*** Records for this task Section Begins ***

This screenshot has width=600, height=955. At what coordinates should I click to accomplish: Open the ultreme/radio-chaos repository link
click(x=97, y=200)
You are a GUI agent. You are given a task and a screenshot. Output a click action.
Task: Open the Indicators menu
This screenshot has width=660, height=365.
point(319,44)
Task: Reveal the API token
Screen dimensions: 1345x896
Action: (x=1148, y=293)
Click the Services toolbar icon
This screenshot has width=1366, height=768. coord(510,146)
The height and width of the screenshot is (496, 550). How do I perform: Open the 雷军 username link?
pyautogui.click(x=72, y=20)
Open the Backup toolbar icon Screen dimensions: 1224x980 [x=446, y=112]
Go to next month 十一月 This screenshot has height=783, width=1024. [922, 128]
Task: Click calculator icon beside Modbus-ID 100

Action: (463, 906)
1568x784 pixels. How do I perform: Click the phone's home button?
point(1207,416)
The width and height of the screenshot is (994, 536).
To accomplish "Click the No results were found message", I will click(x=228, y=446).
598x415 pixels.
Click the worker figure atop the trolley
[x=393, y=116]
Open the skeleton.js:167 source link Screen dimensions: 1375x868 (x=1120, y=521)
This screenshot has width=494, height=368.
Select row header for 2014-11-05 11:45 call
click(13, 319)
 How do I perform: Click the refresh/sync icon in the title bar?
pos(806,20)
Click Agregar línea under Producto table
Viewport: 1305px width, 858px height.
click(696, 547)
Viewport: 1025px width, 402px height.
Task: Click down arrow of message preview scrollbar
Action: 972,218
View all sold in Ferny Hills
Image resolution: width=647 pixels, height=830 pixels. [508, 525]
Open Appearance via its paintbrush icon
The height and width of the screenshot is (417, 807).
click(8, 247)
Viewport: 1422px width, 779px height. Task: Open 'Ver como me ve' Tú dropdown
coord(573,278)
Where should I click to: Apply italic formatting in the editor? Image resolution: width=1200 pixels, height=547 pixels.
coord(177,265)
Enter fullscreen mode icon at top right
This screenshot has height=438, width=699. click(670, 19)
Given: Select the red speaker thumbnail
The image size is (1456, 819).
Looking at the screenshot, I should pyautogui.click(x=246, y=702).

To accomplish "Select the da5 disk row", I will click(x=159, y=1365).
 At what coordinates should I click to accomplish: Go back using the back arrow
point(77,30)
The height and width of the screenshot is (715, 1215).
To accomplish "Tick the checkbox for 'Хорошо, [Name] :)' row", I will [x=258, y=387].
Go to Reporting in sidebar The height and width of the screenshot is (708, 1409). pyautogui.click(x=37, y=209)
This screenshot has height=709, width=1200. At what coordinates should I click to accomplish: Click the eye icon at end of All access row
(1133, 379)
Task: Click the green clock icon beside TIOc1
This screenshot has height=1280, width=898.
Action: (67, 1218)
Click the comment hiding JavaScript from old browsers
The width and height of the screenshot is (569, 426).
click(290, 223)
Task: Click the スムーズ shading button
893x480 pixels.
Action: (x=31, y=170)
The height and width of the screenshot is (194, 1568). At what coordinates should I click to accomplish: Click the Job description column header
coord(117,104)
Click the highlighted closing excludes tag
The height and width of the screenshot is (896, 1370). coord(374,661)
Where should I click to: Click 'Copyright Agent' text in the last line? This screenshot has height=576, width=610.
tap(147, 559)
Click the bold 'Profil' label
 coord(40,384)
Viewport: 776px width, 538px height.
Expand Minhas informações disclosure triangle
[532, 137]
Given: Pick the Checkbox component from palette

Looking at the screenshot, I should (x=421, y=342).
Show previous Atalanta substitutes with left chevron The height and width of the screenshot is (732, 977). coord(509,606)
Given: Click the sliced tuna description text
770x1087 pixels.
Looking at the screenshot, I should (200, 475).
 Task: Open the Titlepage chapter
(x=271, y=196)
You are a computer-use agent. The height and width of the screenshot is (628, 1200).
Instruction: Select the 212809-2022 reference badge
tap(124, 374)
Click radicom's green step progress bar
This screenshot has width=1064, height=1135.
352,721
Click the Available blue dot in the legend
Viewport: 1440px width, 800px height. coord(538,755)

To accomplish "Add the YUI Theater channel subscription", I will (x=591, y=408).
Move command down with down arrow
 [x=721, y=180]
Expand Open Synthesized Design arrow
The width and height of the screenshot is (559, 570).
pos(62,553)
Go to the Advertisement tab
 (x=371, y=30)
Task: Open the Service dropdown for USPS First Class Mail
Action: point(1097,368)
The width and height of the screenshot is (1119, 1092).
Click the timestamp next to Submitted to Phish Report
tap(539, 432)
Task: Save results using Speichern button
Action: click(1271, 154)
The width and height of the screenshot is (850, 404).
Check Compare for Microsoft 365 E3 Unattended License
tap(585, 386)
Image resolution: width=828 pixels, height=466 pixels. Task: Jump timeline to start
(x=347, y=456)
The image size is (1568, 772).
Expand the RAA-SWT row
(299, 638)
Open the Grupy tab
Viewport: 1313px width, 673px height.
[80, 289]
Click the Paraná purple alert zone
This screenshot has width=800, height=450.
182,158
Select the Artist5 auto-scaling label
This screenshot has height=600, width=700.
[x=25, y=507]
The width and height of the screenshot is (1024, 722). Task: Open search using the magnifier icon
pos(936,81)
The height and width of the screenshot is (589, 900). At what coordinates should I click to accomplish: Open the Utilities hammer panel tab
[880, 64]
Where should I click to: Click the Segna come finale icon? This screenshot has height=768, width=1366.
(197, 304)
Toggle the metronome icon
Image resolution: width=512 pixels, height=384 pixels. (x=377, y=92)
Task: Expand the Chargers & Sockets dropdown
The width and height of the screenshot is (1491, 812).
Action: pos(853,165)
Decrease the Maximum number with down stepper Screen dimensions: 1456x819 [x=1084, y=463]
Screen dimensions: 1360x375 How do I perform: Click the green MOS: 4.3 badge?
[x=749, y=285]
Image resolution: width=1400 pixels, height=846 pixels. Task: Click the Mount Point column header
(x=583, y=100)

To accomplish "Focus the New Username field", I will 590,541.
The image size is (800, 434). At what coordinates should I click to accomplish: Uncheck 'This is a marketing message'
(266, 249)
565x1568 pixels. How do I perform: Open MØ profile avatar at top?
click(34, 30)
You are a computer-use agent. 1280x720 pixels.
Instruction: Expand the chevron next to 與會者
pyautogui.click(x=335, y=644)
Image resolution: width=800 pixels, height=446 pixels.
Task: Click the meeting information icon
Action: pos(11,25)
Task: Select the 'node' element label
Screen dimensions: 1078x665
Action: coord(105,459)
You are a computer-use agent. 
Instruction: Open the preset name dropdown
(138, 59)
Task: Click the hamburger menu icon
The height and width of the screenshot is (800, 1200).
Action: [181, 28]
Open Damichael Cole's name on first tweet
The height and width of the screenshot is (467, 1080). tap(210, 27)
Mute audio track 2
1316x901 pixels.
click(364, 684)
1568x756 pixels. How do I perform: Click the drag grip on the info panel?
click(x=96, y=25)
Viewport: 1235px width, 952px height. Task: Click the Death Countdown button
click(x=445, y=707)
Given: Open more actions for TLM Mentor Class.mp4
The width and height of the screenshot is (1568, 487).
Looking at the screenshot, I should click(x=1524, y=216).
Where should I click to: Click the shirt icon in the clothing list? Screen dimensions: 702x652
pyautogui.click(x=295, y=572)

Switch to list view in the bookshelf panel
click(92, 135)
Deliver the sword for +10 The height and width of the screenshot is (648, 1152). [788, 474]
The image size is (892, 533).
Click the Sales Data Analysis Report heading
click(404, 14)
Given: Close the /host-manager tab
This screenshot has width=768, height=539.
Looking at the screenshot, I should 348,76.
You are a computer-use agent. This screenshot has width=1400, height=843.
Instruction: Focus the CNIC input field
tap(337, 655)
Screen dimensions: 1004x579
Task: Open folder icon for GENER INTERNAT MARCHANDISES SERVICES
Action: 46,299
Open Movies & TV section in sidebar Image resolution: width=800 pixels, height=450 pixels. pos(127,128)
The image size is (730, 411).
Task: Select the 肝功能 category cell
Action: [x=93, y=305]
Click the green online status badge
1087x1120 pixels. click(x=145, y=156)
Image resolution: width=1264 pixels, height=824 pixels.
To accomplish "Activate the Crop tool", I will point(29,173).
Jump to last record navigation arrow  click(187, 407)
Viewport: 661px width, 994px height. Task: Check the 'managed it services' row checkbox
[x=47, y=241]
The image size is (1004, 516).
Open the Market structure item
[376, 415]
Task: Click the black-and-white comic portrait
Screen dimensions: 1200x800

*** Records for this task Section Ends ***

_Try it_:
Count every line of the material above that holds the string "will", then state only the total.

_Solution_:
6